Nous construisons des syndicats forts en encourageant la coopération, en créant des réseaux d’entreprises et en mettant en place des structures nationales pour unifier les syndicats lorsqu’ils sont confrontés aux employeurs. Le modèle le plus avancé est celui de H&M et d’Inditex, avec les Comités de surveillance nationaux et le Conseil syndical mondial d’Inditex.
Nous luttons contre le travail précaire, en faisant campagne pour la sécurité de l’emploi et des salaires dans le secteur. Parce que nous voulons voir se développer une politique industrielle durable dans les pays producteurs, nous sommes de fervents défenseurs du secteur et voulons le voir prospérer et continuer à fournir des emplois de qualité.
Nous affrontons le capital mondial en faisant campagne contre les enseignes qui violent les droits des travailleurs. Mais nous visons également à provoquer un changement systémique : dans un premier temps, nous signons des accords-cadres mondiaux (ACM), qui garantissent le respect de normes dans les chaînes d’approvisionnement et mettent en place des mécanismes de résolution des conflits. Mais nous allons également au-delà des ACM avec les entreprises individuelles en visant des accords mondiaux contraignants qui réglementent le secteur. Nous encourageons des politiques industrielles durables comme l’Appel à l’action de l’OIT, qui revendique des systèmes durables de protection sociale pour une industrie de la confection plus juste et plus résiliente.

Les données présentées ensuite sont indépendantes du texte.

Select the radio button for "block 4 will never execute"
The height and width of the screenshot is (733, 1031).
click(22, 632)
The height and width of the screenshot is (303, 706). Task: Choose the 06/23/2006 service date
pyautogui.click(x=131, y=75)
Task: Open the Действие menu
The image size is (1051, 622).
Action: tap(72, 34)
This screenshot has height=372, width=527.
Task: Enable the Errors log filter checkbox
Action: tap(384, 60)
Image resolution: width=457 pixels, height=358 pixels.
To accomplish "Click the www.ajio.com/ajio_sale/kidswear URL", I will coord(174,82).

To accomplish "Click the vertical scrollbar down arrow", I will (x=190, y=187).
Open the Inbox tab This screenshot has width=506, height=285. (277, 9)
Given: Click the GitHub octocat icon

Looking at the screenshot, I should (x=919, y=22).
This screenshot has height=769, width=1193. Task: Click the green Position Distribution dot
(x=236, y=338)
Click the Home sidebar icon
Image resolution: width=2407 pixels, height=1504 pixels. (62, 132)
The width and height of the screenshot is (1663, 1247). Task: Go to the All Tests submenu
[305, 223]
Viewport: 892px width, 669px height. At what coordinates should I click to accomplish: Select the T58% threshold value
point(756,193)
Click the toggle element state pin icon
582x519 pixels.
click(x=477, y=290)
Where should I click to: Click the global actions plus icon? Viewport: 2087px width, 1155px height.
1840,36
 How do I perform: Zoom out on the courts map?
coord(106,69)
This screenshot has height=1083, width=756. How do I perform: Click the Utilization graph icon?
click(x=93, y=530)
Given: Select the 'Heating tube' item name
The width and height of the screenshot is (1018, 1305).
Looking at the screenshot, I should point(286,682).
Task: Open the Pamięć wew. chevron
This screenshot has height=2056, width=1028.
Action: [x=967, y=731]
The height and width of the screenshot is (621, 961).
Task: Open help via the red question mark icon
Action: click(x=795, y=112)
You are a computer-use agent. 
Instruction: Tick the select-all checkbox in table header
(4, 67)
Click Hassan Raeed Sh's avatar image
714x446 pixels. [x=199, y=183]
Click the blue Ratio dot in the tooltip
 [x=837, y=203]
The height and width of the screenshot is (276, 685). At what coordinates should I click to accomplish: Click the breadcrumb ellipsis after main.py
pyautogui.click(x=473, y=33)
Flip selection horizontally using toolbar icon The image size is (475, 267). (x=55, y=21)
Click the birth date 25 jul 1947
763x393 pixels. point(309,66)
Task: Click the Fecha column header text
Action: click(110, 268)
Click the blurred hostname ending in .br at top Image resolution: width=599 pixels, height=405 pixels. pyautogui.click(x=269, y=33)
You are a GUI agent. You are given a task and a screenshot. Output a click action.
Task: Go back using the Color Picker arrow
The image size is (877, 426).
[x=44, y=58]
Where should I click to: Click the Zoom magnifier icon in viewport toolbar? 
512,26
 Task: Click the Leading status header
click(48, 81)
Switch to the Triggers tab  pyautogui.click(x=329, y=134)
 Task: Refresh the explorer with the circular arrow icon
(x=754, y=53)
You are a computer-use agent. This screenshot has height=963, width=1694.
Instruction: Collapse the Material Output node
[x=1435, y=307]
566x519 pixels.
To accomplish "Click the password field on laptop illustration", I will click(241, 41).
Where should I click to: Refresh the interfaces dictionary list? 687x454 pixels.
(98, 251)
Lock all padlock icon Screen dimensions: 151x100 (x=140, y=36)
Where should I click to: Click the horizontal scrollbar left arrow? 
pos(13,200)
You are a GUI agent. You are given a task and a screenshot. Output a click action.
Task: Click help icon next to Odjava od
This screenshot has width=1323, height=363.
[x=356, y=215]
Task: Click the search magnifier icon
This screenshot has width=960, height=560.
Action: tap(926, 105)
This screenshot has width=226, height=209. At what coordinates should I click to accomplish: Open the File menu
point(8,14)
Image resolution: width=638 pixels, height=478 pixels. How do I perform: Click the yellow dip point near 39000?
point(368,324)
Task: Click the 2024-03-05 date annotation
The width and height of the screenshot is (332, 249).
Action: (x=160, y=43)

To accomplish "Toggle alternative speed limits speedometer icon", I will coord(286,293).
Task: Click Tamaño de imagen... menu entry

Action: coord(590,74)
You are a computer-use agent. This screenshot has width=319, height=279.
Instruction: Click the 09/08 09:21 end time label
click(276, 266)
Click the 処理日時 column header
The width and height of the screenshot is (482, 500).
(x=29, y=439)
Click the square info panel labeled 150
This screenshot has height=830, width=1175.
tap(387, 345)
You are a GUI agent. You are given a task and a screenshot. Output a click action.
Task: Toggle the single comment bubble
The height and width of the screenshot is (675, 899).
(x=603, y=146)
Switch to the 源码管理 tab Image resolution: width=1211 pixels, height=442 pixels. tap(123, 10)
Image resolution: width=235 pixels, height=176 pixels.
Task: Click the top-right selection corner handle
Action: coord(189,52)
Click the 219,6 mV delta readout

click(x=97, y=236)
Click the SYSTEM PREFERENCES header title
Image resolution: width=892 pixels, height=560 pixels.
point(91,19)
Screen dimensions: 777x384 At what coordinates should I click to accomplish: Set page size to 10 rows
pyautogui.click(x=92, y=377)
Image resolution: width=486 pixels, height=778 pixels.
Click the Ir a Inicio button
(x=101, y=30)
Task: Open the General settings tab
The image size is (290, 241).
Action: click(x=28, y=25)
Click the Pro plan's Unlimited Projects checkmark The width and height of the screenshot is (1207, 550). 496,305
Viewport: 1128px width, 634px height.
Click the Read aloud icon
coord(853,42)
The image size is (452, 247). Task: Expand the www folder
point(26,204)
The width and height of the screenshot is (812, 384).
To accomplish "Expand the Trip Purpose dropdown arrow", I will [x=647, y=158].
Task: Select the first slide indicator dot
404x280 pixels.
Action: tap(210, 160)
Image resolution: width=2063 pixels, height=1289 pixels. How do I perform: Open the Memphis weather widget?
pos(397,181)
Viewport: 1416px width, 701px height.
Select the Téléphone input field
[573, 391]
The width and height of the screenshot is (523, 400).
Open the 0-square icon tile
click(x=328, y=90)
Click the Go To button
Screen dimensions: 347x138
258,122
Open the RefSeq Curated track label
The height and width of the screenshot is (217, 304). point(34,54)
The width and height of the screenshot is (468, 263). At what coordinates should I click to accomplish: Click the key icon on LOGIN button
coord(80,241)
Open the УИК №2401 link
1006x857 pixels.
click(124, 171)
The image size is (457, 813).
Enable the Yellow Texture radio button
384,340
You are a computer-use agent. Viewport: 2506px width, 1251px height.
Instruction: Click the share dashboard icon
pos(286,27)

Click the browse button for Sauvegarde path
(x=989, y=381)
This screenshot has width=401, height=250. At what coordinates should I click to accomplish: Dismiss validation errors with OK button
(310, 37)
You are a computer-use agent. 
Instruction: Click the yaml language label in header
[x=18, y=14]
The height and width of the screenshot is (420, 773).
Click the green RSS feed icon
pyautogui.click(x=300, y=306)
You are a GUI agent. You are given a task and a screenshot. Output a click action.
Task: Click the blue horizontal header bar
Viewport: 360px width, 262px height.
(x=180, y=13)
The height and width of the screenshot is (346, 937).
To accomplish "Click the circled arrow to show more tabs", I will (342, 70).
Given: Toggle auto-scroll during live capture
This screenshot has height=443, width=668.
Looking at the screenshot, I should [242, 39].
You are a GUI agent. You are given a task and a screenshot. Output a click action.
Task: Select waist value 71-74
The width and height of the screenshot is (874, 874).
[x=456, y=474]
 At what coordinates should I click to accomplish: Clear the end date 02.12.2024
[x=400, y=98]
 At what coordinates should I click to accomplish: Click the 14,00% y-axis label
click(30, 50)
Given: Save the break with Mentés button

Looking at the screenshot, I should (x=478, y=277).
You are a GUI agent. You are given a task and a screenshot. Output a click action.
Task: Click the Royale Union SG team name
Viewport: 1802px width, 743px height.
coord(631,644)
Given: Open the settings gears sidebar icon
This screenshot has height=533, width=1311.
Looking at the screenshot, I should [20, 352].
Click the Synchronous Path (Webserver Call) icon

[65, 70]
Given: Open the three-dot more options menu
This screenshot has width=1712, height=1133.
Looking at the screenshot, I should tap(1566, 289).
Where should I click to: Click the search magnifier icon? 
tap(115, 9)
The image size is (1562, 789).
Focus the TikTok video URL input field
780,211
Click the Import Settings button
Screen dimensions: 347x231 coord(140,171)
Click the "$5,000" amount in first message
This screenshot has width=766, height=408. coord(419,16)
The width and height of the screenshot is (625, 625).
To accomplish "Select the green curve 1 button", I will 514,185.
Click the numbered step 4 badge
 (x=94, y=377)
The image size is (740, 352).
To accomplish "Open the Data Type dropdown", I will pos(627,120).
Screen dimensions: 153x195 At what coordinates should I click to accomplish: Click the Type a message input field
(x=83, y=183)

L’arsenal législatif en cours d’élaboration au sujet des chaînes d’approvisionnement commence à faire la différence. À mesure que ces lois se généralisent et commencent à créer des précédents, elles vont de plus en plus exiger des entreprises qu’elles assument la responsabilité de leurs chaînes d’approvisionnement. Une façon d’y parvenir est de soutenir les négociations collectives et la syndicalisation à l’échelle du secteur. La responsabilité des agents chargés de contrôler la conformité leur est ainsi retirée et confiée à des processus et structures solides à niveau national.
La manière la plus efficace de traiter les problèmes du secteur est de modifier l’équilibre des pouvoirs entre les acteurs. Comme personne ne renonce volontairement au pouvoir, le meilleur moyen d’y parvenir est de créer des structures qui équilibrent les avantages mutuels avec des obligations.
En raison de sa complexité, aucun acteur ne peut à lui seul changer le système. Le changement systémique nécessite une large coalition : une masse critique d’acteurs qui soutiennent la vision d’un secteur durable. Lorsque les intérêts convergent, nous pouvons faire évoluer les choses dans une certaine direction. Cet équilibre est précaire, et il faut mener des campagnes ciblées pour faire avancer les choses dans la bonne direction.
Nous devons axer nos campagnes sur les enseignes qui sapent ce processus.
En faisant travailler ensemble les bons acteurs, nous pouvons œuvrer pour une industrie du textile et de la confection vigoureuse et saine, offrant à des milliers de travailleurs et travailleuses de bons emplois, produisant des vêtements de haute qualité que les gens aiment acheter et porter.